Friday 30 January 2009

Cam's outta this world

I've had many a 'close encounter' with Tory leader David Cameron. But this week he surprised us all by announcing that his space programme for government would include revealing top-secret documents about UFOs. If he becomes Prime Minister he’ll go public with all the files our Secret Service has relating to ET, his strange shaped chums and their bizarre choices of transport.
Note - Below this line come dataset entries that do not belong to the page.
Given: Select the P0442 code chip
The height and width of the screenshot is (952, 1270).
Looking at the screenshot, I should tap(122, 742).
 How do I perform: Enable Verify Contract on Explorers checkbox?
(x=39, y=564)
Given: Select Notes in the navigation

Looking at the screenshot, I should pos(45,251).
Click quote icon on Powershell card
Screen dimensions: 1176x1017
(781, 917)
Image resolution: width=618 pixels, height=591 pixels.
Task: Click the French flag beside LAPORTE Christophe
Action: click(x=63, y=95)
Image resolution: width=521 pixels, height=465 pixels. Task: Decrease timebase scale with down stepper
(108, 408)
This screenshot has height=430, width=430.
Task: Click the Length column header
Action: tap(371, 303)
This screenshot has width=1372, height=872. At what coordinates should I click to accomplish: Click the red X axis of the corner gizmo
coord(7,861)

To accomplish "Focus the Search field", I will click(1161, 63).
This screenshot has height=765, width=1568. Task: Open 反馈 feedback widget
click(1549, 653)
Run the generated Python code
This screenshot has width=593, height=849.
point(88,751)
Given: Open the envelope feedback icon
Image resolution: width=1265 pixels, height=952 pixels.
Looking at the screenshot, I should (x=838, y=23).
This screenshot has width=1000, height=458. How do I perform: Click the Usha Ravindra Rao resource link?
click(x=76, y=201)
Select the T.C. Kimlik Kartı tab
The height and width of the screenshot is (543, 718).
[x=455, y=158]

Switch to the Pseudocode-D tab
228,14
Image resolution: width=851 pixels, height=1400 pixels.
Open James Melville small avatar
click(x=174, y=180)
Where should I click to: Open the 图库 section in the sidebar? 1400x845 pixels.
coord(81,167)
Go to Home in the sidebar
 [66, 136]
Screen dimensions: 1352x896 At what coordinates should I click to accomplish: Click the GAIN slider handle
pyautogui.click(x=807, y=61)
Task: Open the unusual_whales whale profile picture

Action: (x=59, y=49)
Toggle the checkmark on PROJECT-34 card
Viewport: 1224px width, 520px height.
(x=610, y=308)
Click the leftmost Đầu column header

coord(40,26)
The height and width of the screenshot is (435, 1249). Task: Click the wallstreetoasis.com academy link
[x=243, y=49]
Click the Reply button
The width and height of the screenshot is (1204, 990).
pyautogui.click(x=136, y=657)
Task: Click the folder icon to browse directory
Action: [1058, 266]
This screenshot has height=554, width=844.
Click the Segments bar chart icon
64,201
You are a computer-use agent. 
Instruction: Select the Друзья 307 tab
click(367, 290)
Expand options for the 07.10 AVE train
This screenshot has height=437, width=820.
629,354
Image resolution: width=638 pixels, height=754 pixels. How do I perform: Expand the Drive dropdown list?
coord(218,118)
Spaced-out Dave said he’d be “entirely open and frank” about any meetings our Men-In-Black have had with beings from elsewhere— and that no government should hide the truth if flying saucers land on Heathrow’s new runway or the X Files turn up in Skegness! Good job, Davey. This is one policy I’ll certainly give the Vulcan salute to. It’ll be interesting to see what turns up if Cosmic Cameron becomes PM. But regular readers don’t need to see the secret documents. You already know heavenly bodies inhabit earth . . . the Daily Sport girls are obviously out of this world.
Poor Pirates
DID you see all the stories about the pirates on the East Coast of Africa? These scallywags, mainly from Somalia, have replaced sailing ships and swords with speedboats and sub-machine guns. They take hostages, nick oil tankers and generally act like a crap version of Jack Sparrow in Pirates Of The Caribbean. The rest of the world’s got flaming seasick of their aquatic antics. Even America and Iran are working together with patrol boats to keep a roving eye out for any modern-day Blackbeards. So, rich governments are protecting their precious cargos with a bunch of battleships to sort out these Johnny Depp wannabes. But who’s looking at why they’re doing piracy in the first place? Somalia is dirt poor. We should help them sort out their economy so they don’t end up so desperate. Surely then, they would be less keen to half-inch stuff off our boats in the first place.
Please save our Dicks!
THERE have been big bust-ups recently over commercial whaling. Japanese ships are getting harpoonhappy out in the Antarctic, and further “Oop North,” Iceland wants to kill 250 Whales over the next five years. I don’t like whaling. The lads who want to do it claim it’s for “scientific research.” Yeah, right! That’s like saying every time you munch a McDonald’s, you’re “doing scientific research on cows.” In reality, it’s not about “whale research,” it’s about “whale kebabs”. There are now few of our “ten-ton chums” left in the sea. The International Whaling Commission (IWC)—where the big governments chat about whaling —is thinking about allowing Japan to hunt on its own patch, but not in the Antarctic. Meanwhile, Greenpeace is trying to convince the Japanese not to buy whale burgers. And a group called Sea Shepherd has gone further and is chasing the whaling fleet around, throwing stuff at them and trying to break their boats! In a rather more sedate protest, me and my mates Jimbo and Liam met the nternational Fund for Animal Welfare on Tuesday. They’re running a big “photo-petition” to get whaling stopped. Good on ’em. Let’s stop the killing before the Moby Dick’s
mates ends up on a plate.
Have some balls and get tested!
THE other day in parliament I attended an event held by the Terrence Higgins Trust. They deal with HIV and AIDS issues, and they were highlighting the problems the organisation is facing. And it turns out most of you lot aren’t taking sexual health checks. Some of you think it’s embarrassing and some of you, er, just can’t be bothered. Actually, even parliament seems churlish about it. So you’re not alone. But going red in the face about a sexual health check isn’t a good insurance policy against getting what used to be called “The Clap”. It also makes it more likely that, if you’ve got it, you’ll give it to others.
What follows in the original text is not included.